La tenacia della popolazione di questi luoghi la si può
immaginare pensando alla sorte terribile di Aci Castello, distrutta dal cataclisma nel 1169, ricostruita e distrutta nuovamente dal terremoto del
1693 e ricostruita dai superstiti indomiti nel 1718.
Al visitatore Aci castello si presenta come una piccola stazione
balneare, adagiata ai piedi di un antico castello normanno.
Il paese è molto vicino a Catania, solo 9 km, ed è facilmente
raggiungibile anche con l'autobus, quindi se soggiornate nel capoluogo non
perdetevi la visita della suggestiva Aci Castello e trascorrerete qui una
splendida giornata nella natura, sulla spiaggia di lava o sui pontili di legno che
vengono montati durante l'estate. Potrete godere del mare, nuotare prendere
il sole e fare immersioni ma anche semplicemente passeggiare nelle vie del
paese che
sboccano a mare. Suggestivo è perdersi nelle stradine interne tra lavori
settecenteschi in pietra lavica, alberi secolari e viuzze strette.
Camminando, alzando lo sguardo al castello viene da ripensare al passato importante di questo luogo,
ai re siciliani che hanno fatto proclami nelle stanze del castello, agli
aragonesi che hanno combattuto per averlo, ai tempi in cui il maniero fu una
prigione.
Il
mare è certo la prima attrazione di Aci Castello, pensate che questo paesaggio costituito dal castello e dal
litorale,
punteggiato di limoni, agavi e palme, è uno degli angoli di Sicilia più
ritratti dagli artisti e pertanto più famosi anche all'estero. Per noi
italiani queste zone sono familiari per l'ambientazione che Giovanni Verga
qui dette ai suoi celebri Malavoglia, in particolare nella vicina
Acitrezza.
Ma torniamo alla storia del
castello normanno. Non dovete immaginarvi un
castello rinascimentale ma un castello risalente al Medioevo, che spartano e
massiccio sovrasta il mare minaccioso. La struttura fu costruita su una
roccia emersa durante le antiche eruzioni vulcaniche dell'Etna, risale
precisamente al
1076 ed è di origine normanna. La struttura è davvero ben
conservata considerando tutti gli assalti che ha subito, le eruzioni
vulcaniche che l'hanno assediata e gli scampati pericoli della Seconda
guerra mondiale.
Nel comune di Aci
Castello si trova una particolare area protetta costituita
da isole e i faraglionidi origine vulcanica che si trovano a poca distanza
dalla costa: sono gli Scogli dei ciclopi, frammenti alti fino a 70 m
costituiti da prismi di basalto. L'area protetta e grande oltre 600
ettari ed è celebre con il nome di litorale dei Ciclopi,
Ricchissima
di odori, sapori e colori, la cucina locale ha attinto dalle
tradizioni gastronomiche dei diversi popoli che hanno vissuto, e spesso
convissuto felicemente, in questa terra: arabi, normanni, francesi,
spagnoli. Prelibati ovviamente i frutti del mare, pesci, molluschi e
crostacei. Tra i piatti più gustosi l'insalata di frutti di mare, il
carpaccio di pesce spada, il carpaccio di alici e quello di gamberi, gli
spaghetti al nero di seppia; sempre ottimo e fresco il pesce alla griglia.

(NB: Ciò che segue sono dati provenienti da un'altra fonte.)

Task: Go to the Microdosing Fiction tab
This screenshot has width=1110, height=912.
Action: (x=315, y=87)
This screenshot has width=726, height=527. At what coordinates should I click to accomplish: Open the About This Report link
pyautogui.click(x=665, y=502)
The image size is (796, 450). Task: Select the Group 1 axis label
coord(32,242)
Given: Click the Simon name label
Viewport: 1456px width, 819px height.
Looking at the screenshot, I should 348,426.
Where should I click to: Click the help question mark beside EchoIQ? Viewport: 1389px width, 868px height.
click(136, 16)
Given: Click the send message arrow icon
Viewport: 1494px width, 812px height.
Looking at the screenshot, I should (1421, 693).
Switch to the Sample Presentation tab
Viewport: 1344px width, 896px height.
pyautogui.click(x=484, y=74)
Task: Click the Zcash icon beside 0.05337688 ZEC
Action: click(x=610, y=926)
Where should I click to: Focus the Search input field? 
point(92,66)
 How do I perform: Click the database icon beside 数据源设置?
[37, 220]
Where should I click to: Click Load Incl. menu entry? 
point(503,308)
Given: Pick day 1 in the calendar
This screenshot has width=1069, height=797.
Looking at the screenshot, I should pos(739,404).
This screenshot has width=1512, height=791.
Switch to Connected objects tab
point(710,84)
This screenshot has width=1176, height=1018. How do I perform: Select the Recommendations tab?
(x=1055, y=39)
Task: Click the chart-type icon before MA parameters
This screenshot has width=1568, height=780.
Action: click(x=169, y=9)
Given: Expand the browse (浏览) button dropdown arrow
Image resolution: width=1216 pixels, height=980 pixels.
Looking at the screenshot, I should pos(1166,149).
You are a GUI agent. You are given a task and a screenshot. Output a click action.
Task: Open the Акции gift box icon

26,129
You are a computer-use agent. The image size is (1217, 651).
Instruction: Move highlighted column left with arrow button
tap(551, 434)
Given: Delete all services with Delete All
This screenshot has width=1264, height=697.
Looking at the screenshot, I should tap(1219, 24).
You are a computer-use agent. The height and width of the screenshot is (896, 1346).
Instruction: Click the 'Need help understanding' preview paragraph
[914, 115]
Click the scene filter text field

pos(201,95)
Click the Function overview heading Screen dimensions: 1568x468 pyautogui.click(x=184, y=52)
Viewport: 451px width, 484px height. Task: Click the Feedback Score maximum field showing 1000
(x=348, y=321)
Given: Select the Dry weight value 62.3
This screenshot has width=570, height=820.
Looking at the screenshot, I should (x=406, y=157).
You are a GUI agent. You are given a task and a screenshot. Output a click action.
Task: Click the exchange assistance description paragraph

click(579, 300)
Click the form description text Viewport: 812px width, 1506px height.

Annaffiate tutto con ottimi vini locali doc e terminate con i
dolci: gelati, granite guarnite con panna montata a mano (da veri
intenditori) i cannoli siciliani e la cascatelle di ricotta.
Vicinissimo a Aci Castello sorge Acitrezza, è il paese in cui Giovanni
Verga ambientò il famoso romanzo dei Malavoglia (1881) e nel quale, nel 1948,
fu girato il film La terra
trema di Luchino Visconti e Antonio Pietrangeli.
Questo film è considerato un capolavoro del neorealismo
italiano e fu realizzato impiegando come attori gli abitanti del luogo.
Molti anziani ne parlano ancora volentieri.
Nei dintorni da visitare certamente l'Etna, il maggior richiamo turistico
dell'intera Sicilia, il vulcano attivo più grande d'Europa, alto oltre 3000
metri. Il vulcano e le sue pendici fanno parte di un parco nazionale, il parco
naturale dell'Etna, istituito nel 1987 per tutelare la natura di questa
zona e la grande varietà di ambienti naturali che la contraddistinguono;
pensate qui si passa dai boschi alpini ai deserti lavici.